We also re-examined our previous exploratory analyses of timing of exposure which suggested that exposures during ages 45-52 were most associated with risk of bladder cancer (38). Five-year moving averages were calculated from yearly estimates of arsenic exposure and associated errors available over each participant's life; these averages were assigned to the middle year of each five-year window, and called yearly estimates of exposure and error terms. A distribution of possible exposure estimates was created for each year using the simulation framework and logistic regression was conducted each year for each of the 99 simulations.

Results

For controlled scenarios, Table 3 indicates that the use of error terms equal to 10% of the exposure estimate results in a narrow range of ORs and 95% CI consistent with those from conventional analyses.
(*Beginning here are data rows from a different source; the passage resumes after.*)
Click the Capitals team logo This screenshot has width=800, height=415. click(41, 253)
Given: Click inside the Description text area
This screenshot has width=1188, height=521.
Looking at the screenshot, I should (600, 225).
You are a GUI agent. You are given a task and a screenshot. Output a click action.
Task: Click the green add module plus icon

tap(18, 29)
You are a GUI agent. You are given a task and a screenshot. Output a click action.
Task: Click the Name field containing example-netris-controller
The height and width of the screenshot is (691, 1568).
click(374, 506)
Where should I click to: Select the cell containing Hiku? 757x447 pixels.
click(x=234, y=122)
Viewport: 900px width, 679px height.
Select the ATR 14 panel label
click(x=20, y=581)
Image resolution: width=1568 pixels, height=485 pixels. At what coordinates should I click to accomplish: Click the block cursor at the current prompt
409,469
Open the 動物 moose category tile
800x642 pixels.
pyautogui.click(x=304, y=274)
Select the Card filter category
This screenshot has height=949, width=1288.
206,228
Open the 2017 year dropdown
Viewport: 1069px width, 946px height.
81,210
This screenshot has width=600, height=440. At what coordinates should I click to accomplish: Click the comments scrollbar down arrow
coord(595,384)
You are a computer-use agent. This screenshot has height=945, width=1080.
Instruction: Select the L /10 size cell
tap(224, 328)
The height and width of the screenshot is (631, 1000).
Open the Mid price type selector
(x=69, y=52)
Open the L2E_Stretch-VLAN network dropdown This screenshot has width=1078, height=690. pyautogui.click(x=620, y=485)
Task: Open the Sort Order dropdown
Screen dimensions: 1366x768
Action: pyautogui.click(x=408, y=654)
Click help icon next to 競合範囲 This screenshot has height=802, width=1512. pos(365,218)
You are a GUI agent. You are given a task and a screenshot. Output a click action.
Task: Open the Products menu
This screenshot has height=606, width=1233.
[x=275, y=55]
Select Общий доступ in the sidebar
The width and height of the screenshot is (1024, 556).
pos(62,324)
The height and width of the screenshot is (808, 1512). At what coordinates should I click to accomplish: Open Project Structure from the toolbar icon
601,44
As the size of the error term increases, the range of the OR and 95% CI grows, indicating greater uncertainty in the risk estimate. Results are similar using continuous and categorical measures of exposure.

Table 3.

Impact from Incorporating Fixed Exposure Error Terms in Estimates of Risk: Example of Arsenic in Drinking Water and Bladder Cancer

Conventional Approach Simulations Incorporating Distributions of Exposure Error

OR 95% CI Rangea of ORs Rangea of Lower 95% CI Rangea of Upper 95% CI % of Simulations Significantly Positiveb % of Simulations Significantly Negativeb
TWA Arsenic Concentration
 Continuous (per 5 μg/L increase)
  Conventional Approach: 1.17 0.94, 1.44
   Single Exposure Estimate
  Simulations Incorporating
   Distributions of Exposure Errorc
    ±10% Error Term 1.12 – 1.22 0.90 – 0.98 1.39 – 1.52 0% 0%
    ±25% Error Term 1.05 – 1.28 0.84 – 1.02 1.30 – 1.61 2% 0%
    ±50% Error Term 0.94 – 1.35 0.76 – 1.08 1.15 – 1.69 5% 0%
 Categorical
  Conventional Approach:
   Single Exposure Estimate
    < 1 μg/L 1.00
    1-10 μg/L 1.05 0.69, 1.59
    > 10 μg/L 1.62 0.72, 3.64
  Simulations Incorporating
   Distributions of Exposure Errorc
    ±10% Error Term
     < 1 μg/L 1.00
     1-10 μg/L 0.92 – 1.44 0.61 – 0.95 1.41 – 2.19 0% 0%
     > 10 μg/L 1.23 – 2.14 0.55 – 0.93 2.77 – 5.08 0% 0%
    ±25% Error Term
     < 1 μg/L 1.00
     1-10 μg/L 0.85 – 1.44 0.55 – 0.95 1.29 – 2.19 0% 0%
     > 10 μg/L 0.83 – 2.63 0.33 – 1.12 2.08 – 6.15 5% 0%
    ±50% Error Term
     < 1 μg/L 1.00
     1-10 μg/L 0.65 – 1.45 0.43 – 0.96 1.00 – 2.20 0% 0%
     > 10 μg/L 0.55 – 2.85 0.22 – 1.25 1.42 – 6.91 8% 0%

Abbreviations: OR, odds ratio; CI, confidence interval; TWA, time-weighted average.

a

Range of values (middle 95%) generated from 99 simulations.

b

Significance determined by whether or not 95% CI of the OR intersects 1.0.

c

Fixed error term above or below the exposure prediction applied to all participants. Normal distributions used in the simulations, with exposure estimate defined as the mean, and the error term specified as the standard deviation in the distribution.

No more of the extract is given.